[Start of Attachment]

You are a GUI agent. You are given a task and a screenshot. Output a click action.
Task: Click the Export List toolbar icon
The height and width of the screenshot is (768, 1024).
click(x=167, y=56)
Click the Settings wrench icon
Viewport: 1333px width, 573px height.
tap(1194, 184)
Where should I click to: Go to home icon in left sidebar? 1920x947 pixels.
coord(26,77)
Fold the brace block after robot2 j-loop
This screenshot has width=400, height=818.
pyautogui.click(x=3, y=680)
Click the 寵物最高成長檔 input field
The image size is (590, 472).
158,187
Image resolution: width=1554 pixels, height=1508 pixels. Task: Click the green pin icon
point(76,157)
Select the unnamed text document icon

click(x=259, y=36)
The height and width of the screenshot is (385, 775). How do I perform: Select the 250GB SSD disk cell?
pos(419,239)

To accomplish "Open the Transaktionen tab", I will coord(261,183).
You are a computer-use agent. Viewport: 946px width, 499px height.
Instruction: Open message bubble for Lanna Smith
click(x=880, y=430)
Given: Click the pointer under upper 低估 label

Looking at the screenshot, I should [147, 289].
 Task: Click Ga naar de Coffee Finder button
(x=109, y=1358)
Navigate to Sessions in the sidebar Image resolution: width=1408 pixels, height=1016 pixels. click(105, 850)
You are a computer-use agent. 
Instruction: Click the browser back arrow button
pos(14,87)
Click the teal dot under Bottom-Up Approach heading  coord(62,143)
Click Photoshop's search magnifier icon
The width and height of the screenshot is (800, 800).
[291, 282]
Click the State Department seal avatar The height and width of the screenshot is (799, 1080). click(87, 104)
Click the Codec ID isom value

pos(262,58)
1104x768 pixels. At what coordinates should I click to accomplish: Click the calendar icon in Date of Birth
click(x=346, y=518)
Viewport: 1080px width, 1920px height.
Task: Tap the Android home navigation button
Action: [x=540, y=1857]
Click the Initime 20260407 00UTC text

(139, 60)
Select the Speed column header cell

[End of Attachment]

Requirement » Starting at the line with "Click the teal", print each remaining line of the listing above exactly as it appears.

Reply »
Click the teal dot under Bottom-Up Approach heading  coord(62,143)
Click Photoshop's search magnifier icon
The width and height of the screenshot is (800, 800).
[291, 282]
Click the State Department seal avatar The height and width of the screenshot is (799, 1080). click(87, 104)
Click the Codec ID isom value

pos(262,58)
1104x768 pixels. At what coordinates should I click to accomplish: Click the calendar icon in Date of Birth
click(x=346, y=518)
Viewport: 1080px width, 1920px height.
Task: Tap the Android home navigation button
Action: [x=540, y=1857]
Click the Initime 20260407 00UTC text

(139, 60)
Select the Speed column header cell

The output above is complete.